_Görev 1_
Aşağıdaki metne göre güvenlik uzmanı Ang Cui hangi üniversitede doktora adayıdır?

_Metin Bloğu_
++++++++++++++++++++

En son ne zaman yazıcınıza
ya da VoIP telefonunuza bellenim güncellemesi kurdunuz? Çoğu
kullanıcılar bu aygıtlar için yazılım güncellemesi olduğunu bile
bilmiyor. ABD’li güvenlik araştırmacılarının RSA Konferansı’nda Şubat
2014’te gösterdiği gibi, hacker’lar bu bilgisizlikten faydalanabiliyor.
Columbia Üniversitesi’nde doktora adayı olan güvenlik uzmanı Ang Cui’nin
ekibi, projelerinde ağ yazıcılarını sistemlere uzaktan giriş amaçlı
kullanmanın ne kadar kolay yapıldığını gösterdi. Beyaz Şapkalı
Hacker’lar kurgusal bir şirketin tüm ağ yapısını öğrendikleri gibi,
ofiste geçen konuşmaları da kaydettiler. Üstelik tek bir PC’ye ve akıllı
telefona zararlı kod bulaştırmadan.

++++++++++++++++++++

_Verilen Malzeme_
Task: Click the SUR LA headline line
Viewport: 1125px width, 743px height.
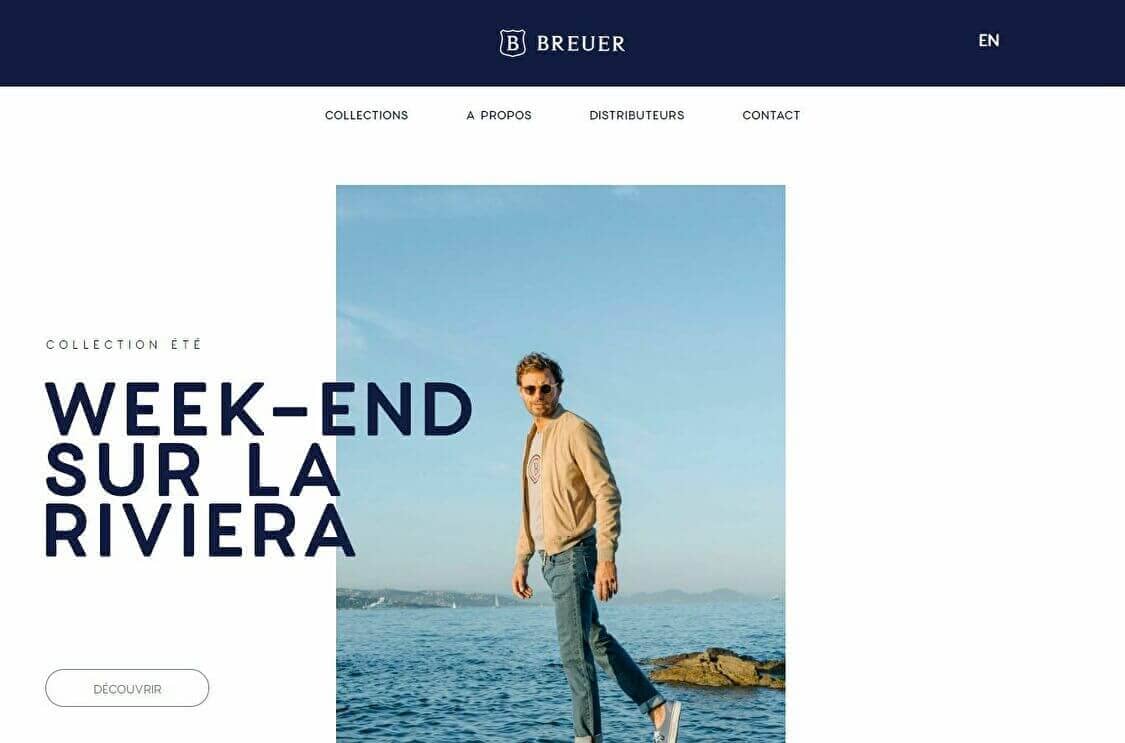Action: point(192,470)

++++++++++++++++++++

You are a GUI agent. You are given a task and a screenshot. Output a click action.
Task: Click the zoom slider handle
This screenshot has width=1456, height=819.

++++++++++++++++++++

_Görev 2_
Yukarıdaki listede "Task: Click the SUR LA headline line" satırından "Action: point(192,470)" satırına kadar her şeyi, "Viewport" yerine "Görünüm alanı" koyarak güncelleyin ve geri kalanını değiştirmeden yeniden yazın. Resimleri yanıta eklemeyin.

_Çıktı 1_
Columbia Üniversitesi'nde.

_Çıktı 2_
Task: Click the SUR LA headline line
Görünüm alanı: 1125px width, 743px height.
Action: point(192,470)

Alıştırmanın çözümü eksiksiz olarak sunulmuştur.